I put my camera up to the eyepiece of the telescope and take pictures :)

Planets - I use a USB webcam for recording the planets as snapping one individual picture is WAY too hard due to them moving at an incredibly fast speed.

I dont have automatic tracking with my telescope so it's all done with manual tracking, making my life a lot, lot harder. :(



Think you can get one of my favorite planet Neptune?



lionpetercarmoo said:
Think you can get one of my favorite planet Neptune?

I'll try to. Neptune is a tough one to get! I believe i tried finding it a few times had no luck. Certainly will try again.



You should buy a motorized tracking mount that can look onto objects if you are really into astrophotography. Tracking them by hand is hard as fuck (as I'm sure you know by now), and if you want to really have the long exposure times you need to get the best pictures, the telescope needs to be following the object to a T.

Other than that, if you do get a motorized tracking mount, you could try taking several long exposure time pictures of the same item, and use photoshop to superimpose the images on top of each other. It will greatly improve the quality (and you could also do some colour correction and increase saturation and stuff if you want. I really don't know stuff photoshop.)
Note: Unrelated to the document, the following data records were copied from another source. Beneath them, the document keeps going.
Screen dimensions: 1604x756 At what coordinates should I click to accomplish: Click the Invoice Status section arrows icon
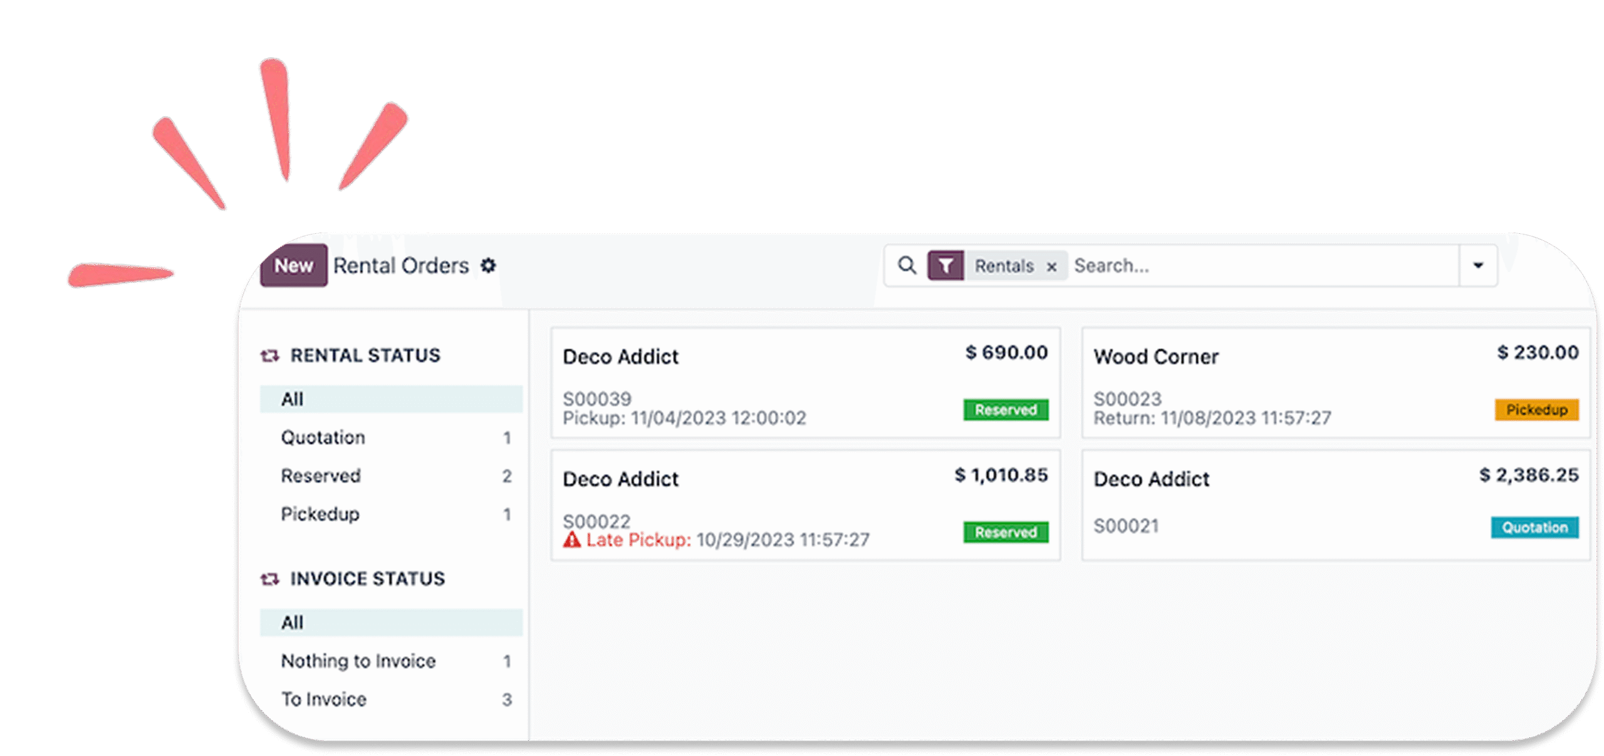click(x=270, y=579)
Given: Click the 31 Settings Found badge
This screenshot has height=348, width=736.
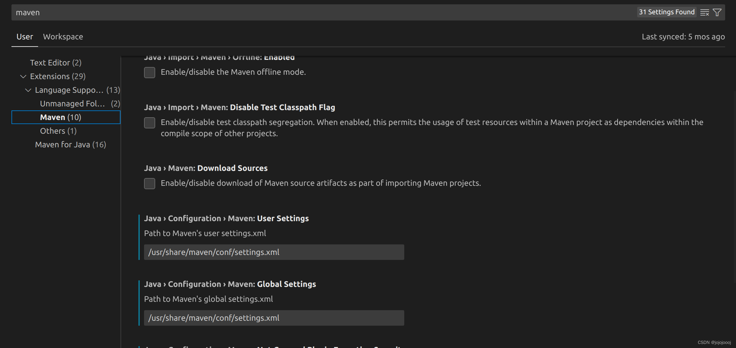Looking at the screenshot, I should (x=667, y=12).
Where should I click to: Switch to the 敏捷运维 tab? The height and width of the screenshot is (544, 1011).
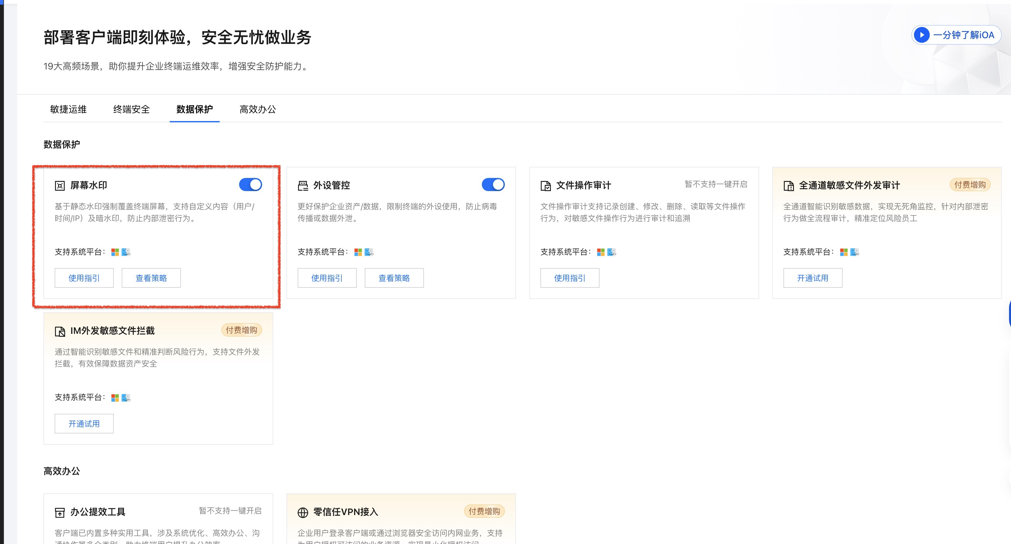pyautogui.click(x=68, y=109)
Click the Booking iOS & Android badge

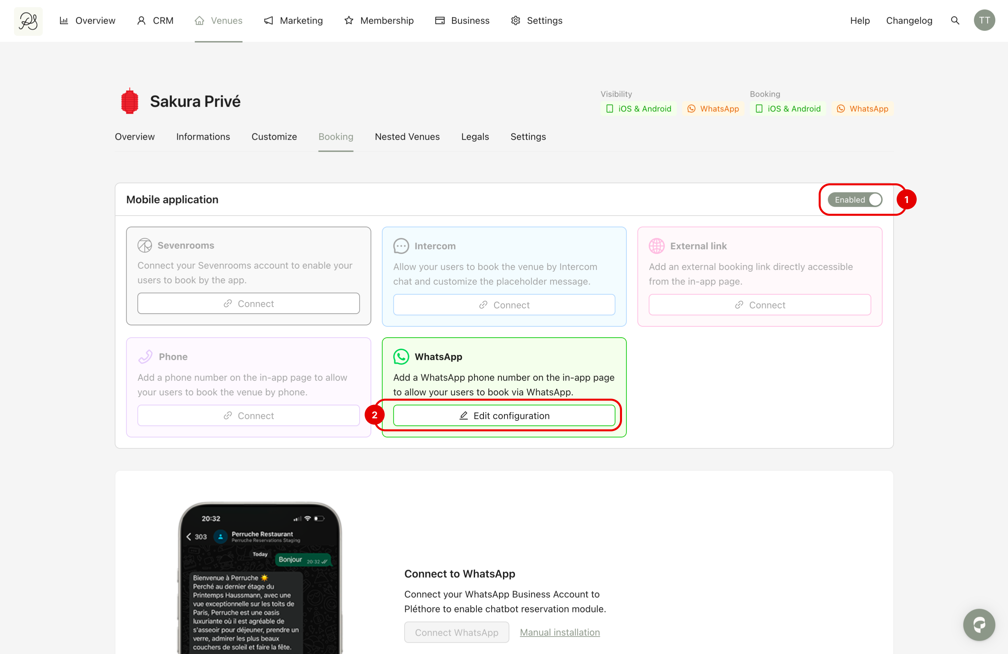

Of course, your pictures are really great, but I'm just trying to give some constructive feedback for you to improve on haha. I used to stargaze quite a bit before, but atm I'm so friggin busy with school haha. Never got into astrophotography though (the things I wrote above is just what I've heard from a person I know who is pretty good at it). Just finding objects yourself and seeing them through the telescope yourself is in and of itself and amazing enough experience for me.



Did you stack the Saturn images to get that amazing picture?